La conclusion qui se tire de ces principes est assez indiquée : Si les périodes des révolutions célestes sont toutes des sous-multiples d’une meme durée, non seulement, à l’expiration de cette durée, les astres reprendront exactement les positions qu’ils occupaient au début, mais encore le monde des choses corruptibles se retrouvera précisément en l’état où il était lorsque cette durée a commencé ; la vie de l’Univers entier sera une vie périodique, par laquelle des choses de même espèces et des événements semblables se reproduiront une infinité de fois ; la durée de cette période sera le plus petit commun multiple de toutes les périodes des divers mouvements célestes ; ce sera la Grande Année de Platon.

Aristote admet pleinement l’existence de cette Grande Année au terme de laquelle la configuration des terres et des mers, après mainte alternative, redevient ce qu’elle était au début.

« Ce ne sont pas toujours, dit-il[1], les mêmes parties de la terre qui se trouvent sous les eaux ni les mêmes qui sont à sec ; il y a échange entre les lieux submergés et les lieux émergés, grâce à la formation de fleuves nouveaux et à la disparition de fleuves anciens.
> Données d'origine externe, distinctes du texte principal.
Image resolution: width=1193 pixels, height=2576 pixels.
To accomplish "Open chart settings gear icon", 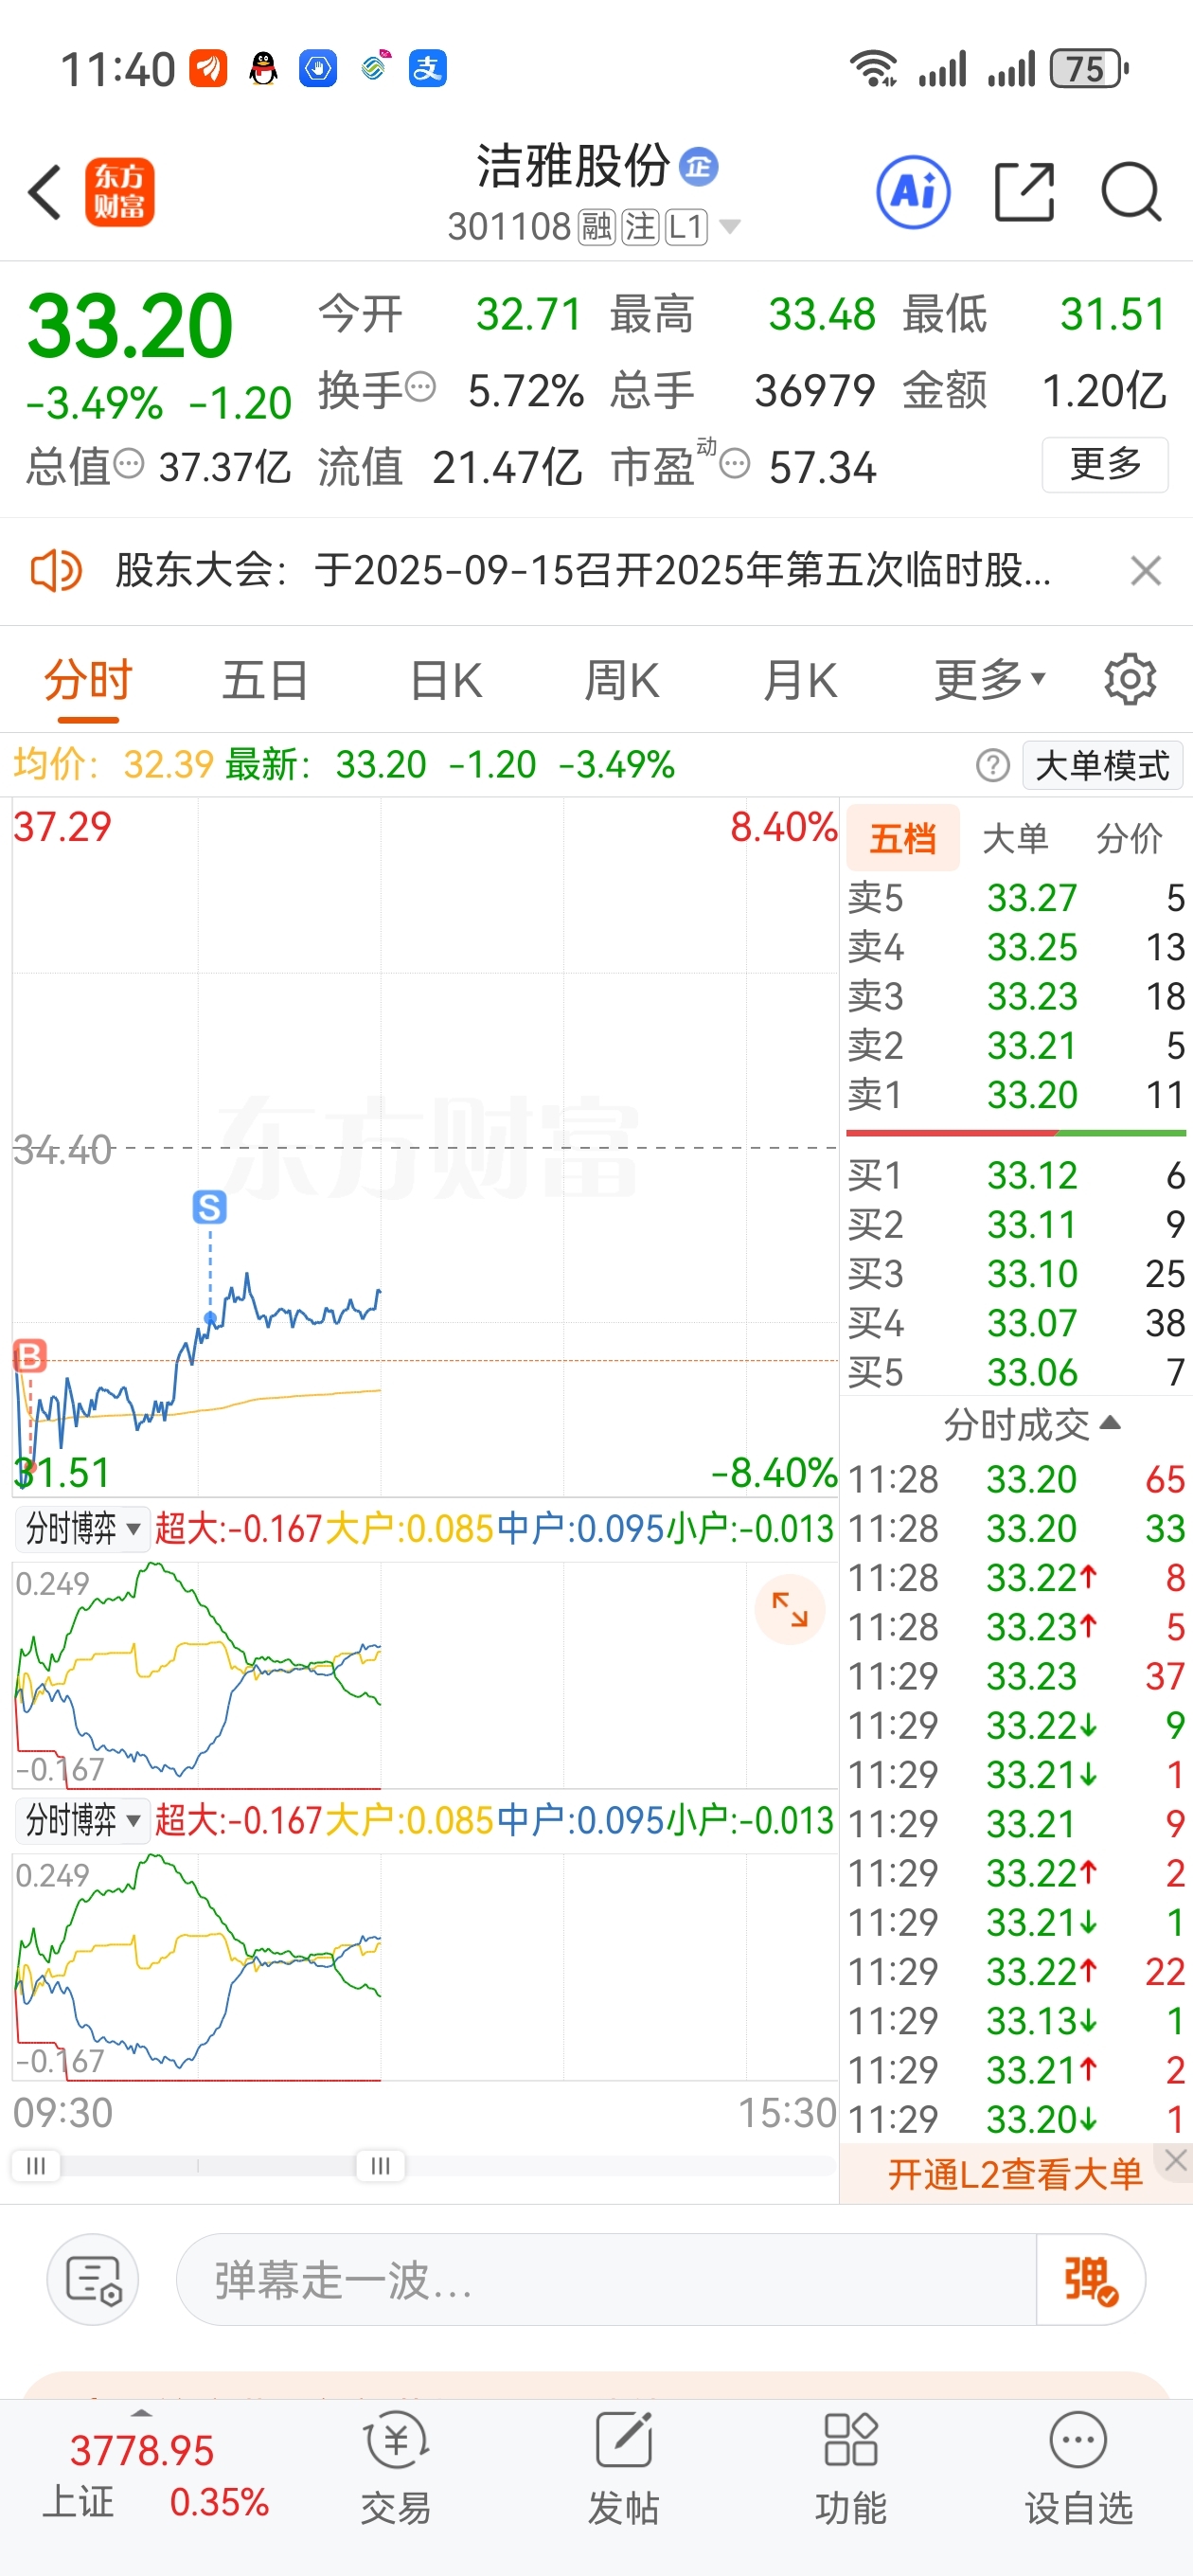I will (1130, 680).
Il se produit aussi une permutation entre le continent et la mer ; ces lieux-ci ne demeureront pas toujours mer ni ceux-là terre ferme ; là où se trouvait la terre, une mer s’est maintenant formée ; là ou la mer s’étend aujourd’hui, la terre reparaîtra de nouveau.

» Nous devons penser, d’ailleurs, que ces transformations se produisent dans un certain ordre et qu’elles reviennent suivant

  1. Aristote, Météores, livre I, ch. XIV (Aristotelis Opera, éd. Didot, t. III, p. 571 ; éd. Bekker, vol. I, p. 351, col. a, p. 352, coll. a et b).